The following line has the wrong label: ["zh-TW"] = new("Chinese (Traditional)", "繁體中文 (繁體)", "zh-TW", "zho-TW", TranslationServices.Google | TranslationServices.Bing | TranslationServices.Microsoft), That should be Chinese (Traditional, Taiwan) or Chinese (Taiwan). That was bothering me for a while, but I didn't know what was the correct code for Chinese (Traditional) until you posted the following link: https://api.cognitive.microsofttranslator.com/languages?api-version=3.0&scope=translation

That line should be changed to the following two lines:

        ["zh-Hant"] = new("Chinese (Traditional)", "繁體中文 (繁體)", "zh-Hant", "zh-Hant",  TranslationServices.Microsoft),
        ["zh-TW"] = new("Chinese (Taiwan)", "中文(臺灣", "zh-TW", "zho-TW", TranslationServices.Google | TranslationServices.Bing | TranslationServices.Microsoft),

I ran a test, and all three of the languages selected in below snapshot give different results per their associated language.

ChineseTraditional
d4n3436 commented 2 years ago

zh-Hant and zh-Hans are ISO-15924 language codes that only BingTranslator/MicrosoftTranslator use. zh-Hant is equivalent to zh-TW and zh-Hans is equivalent to zh-CN and there's already aliases for them so they redirect to zh-TW and zh-CN.

David-Maisonave commented 2 years ago

FYI: Just to give you a heads-up, I plan to have my own variation of GTranslate which will have languages that don't make it on this update.

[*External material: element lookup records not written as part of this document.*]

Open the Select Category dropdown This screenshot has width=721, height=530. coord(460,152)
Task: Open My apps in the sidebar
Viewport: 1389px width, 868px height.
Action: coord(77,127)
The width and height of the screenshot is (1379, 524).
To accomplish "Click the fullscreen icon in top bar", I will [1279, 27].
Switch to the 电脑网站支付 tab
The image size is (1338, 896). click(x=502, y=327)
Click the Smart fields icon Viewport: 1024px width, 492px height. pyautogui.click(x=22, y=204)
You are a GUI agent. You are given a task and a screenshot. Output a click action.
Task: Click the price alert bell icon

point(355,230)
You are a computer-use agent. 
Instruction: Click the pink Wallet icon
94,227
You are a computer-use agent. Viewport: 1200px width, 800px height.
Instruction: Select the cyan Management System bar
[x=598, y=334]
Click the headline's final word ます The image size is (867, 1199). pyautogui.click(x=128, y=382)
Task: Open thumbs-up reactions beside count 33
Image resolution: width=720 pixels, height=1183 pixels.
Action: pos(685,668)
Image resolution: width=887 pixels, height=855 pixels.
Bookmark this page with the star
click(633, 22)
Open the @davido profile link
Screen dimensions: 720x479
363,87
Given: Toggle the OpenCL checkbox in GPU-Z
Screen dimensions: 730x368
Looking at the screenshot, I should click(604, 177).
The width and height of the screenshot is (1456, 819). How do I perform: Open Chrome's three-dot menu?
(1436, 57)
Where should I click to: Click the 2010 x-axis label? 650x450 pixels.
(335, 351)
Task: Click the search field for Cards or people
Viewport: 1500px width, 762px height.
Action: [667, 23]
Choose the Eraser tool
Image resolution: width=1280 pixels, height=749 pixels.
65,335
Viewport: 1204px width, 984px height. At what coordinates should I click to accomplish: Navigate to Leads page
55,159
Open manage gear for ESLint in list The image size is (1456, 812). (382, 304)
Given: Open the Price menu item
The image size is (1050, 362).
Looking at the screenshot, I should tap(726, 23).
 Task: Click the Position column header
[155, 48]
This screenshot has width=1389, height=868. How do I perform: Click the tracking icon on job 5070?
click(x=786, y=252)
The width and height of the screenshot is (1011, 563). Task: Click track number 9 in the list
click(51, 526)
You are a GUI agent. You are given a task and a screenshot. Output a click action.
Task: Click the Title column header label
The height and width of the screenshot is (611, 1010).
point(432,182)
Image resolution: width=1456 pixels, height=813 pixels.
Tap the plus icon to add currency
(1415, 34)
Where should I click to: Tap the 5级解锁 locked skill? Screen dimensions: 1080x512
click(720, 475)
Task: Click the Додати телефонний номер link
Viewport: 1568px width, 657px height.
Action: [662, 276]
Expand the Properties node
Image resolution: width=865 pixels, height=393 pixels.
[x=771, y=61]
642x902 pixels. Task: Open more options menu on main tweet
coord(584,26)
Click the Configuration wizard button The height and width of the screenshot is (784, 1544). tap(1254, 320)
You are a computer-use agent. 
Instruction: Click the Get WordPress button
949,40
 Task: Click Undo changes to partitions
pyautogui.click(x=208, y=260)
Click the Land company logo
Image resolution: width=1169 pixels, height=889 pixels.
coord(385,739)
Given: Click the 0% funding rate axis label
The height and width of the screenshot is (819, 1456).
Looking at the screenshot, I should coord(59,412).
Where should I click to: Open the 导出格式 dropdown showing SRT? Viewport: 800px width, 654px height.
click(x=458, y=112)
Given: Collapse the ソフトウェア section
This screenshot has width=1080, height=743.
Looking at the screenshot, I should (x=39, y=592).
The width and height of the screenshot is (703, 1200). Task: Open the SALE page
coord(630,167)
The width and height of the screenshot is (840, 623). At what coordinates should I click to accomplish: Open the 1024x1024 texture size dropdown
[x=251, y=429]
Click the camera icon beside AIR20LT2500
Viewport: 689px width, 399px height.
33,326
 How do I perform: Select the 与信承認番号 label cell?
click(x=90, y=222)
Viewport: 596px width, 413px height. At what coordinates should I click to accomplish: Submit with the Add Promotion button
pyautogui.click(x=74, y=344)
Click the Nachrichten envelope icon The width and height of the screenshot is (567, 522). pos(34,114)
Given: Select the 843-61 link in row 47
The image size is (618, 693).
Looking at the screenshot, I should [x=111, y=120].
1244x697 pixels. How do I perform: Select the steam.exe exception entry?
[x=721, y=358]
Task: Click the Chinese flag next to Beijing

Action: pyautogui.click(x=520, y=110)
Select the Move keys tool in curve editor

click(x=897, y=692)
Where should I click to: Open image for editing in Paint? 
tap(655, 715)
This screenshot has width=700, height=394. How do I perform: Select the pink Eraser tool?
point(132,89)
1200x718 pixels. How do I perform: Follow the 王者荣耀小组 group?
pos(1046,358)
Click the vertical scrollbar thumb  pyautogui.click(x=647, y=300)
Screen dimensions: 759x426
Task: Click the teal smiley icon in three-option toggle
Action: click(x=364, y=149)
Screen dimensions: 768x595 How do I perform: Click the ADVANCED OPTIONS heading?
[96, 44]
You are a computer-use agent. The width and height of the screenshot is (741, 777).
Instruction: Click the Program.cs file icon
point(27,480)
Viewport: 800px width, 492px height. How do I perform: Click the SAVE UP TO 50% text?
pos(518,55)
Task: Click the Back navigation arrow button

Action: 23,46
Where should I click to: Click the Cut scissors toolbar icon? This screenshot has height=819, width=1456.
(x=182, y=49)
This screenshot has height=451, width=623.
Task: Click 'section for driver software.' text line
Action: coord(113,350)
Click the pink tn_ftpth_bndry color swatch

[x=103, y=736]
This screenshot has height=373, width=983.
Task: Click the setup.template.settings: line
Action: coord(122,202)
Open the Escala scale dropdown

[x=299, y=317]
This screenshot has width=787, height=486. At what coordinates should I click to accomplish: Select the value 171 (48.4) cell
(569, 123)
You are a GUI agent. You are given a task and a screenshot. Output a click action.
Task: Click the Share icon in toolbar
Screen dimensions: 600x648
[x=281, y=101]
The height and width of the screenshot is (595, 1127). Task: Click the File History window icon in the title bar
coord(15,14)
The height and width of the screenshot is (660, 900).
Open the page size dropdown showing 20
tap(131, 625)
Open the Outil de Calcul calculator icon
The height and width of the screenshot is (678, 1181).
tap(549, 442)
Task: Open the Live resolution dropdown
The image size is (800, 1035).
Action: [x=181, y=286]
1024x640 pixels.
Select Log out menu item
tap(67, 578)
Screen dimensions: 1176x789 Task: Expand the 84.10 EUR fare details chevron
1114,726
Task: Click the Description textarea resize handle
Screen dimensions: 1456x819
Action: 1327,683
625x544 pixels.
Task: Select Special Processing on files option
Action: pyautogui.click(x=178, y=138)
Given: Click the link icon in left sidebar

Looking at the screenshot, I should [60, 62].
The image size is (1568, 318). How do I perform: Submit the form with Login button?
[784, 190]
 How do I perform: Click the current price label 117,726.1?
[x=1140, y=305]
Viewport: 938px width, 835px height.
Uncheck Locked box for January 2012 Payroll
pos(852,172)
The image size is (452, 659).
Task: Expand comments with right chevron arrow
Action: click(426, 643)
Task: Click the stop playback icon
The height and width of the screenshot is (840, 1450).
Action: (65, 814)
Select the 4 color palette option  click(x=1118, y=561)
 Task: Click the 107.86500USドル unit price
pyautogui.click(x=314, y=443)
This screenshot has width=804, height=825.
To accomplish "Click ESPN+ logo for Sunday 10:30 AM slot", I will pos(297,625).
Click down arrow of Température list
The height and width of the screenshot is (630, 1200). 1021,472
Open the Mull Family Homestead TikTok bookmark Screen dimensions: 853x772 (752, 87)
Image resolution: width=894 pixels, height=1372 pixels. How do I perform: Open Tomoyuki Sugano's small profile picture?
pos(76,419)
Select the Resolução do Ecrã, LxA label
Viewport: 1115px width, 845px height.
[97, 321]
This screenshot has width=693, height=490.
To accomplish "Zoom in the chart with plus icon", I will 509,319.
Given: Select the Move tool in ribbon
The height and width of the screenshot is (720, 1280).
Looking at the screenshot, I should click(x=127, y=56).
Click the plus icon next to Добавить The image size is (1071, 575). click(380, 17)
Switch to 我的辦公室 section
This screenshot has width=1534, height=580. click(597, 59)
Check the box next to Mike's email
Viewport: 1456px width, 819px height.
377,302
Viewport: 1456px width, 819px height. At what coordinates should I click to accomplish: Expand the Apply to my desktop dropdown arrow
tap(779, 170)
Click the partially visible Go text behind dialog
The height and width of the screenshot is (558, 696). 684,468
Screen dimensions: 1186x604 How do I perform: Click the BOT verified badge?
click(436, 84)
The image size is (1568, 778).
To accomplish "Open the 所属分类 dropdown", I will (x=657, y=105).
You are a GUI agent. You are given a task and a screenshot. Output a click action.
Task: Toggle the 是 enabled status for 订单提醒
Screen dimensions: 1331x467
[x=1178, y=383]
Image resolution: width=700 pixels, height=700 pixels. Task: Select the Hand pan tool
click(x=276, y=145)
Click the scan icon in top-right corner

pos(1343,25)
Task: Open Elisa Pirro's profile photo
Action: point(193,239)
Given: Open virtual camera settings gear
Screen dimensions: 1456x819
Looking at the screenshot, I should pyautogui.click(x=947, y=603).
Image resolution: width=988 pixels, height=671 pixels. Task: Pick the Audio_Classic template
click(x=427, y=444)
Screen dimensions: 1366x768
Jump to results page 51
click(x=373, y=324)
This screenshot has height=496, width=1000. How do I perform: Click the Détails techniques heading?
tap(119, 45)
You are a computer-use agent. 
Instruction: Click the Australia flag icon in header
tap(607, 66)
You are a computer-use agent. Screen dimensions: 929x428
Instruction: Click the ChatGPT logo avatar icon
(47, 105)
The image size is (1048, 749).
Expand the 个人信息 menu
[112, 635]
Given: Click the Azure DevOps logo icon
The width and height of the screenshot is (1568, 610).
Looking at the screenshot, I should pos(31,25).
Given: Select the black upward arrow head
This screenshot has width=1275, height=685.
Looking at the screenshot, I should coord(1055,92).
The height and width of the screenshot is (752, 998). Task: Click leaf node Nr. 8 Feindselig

I'm also going to add the following changes.

d4n3436 commented 2 years ago

This is FOSS software, feel free to fork the project and adjust it to your needs. Be sure to follow the conditions of the MIT license.

This would've been merged much faster if it wasn't for the changes to existing languages and the addition of non-existing/redundant languages, but I appreciate the contribution nonetheless.